→ Problem details
Switch "Sitemap" to "Site Map" in the following rows, from the first row through the row containing "Privacy Statement (228, 379)", inclusive, and output those rows with nothing else altered.

┄┄┄┄┄┄

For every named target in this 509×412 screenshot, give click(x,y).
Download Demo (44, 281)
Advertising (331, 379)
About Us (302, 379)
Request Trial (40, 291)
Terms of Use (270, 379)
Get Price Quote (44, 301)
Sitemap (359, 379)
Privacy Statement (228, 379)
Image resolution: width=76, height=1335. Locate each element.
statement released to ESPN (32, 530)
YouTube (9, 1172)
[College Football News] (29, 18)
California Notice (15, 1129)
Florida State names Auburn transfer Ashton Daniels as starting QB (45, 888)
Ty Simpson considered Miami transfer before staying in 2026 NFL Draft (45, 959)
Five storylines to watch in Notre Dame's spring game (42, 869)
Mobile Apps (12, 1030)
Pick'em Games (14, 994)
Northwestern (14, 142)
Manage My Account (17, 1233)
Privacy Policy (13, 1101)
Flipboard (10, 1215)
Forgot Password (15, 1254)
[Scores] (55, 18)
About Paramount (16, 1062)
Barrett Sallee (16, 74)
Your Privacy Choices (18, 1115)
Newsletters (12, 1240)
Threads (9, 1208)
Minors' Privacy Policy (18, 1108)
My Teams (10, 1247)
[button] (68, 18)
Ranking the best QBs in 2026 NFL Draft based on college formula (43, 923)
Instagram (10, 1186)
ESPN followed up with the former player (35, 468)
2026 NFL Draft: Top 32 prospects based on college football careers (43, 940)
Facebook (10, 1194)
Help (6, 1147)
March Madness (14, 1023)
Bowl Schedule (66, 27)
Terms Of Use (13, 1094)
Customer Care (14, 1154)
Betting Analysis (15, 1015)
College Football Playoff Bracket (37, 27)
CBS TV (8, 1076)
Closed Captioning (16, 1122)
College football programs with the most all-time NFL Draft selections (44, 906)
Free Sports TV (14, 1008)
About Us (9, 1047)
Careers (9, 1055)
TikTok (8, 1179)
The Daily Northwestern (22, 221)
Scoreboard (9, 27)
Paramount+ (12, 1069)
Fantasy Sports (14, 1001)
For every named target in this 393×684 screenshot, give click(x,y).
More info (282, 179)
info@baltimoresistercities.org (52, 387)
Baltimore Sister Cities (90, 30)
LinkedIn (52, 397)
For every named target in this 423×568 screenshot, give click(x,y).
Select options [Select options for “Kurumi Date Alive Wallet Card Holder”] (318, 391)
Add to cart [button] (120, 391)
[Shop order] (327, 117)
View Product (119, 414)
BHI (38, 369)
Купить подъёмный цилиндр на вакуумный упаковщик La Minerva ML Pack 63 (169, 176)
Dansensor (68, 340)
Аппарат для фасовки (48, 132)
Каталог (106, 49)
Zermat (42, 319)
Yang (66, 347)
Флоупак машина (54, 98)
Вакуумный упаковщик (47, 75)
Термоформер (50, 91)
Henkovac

┄┄┄┄┄┄

→ Answer to the problem
For every named target in this 509×412 screenshot, give click(x,y).
Download Demo (44, 281)
Advertising (331, 379)
About Us (302, 379)
Request Trial (40, 291)
Terms of Use (270, 379)
Get Price Quote (44, 301)
Site Map (359, 379)
Privacy Statement (228, 379)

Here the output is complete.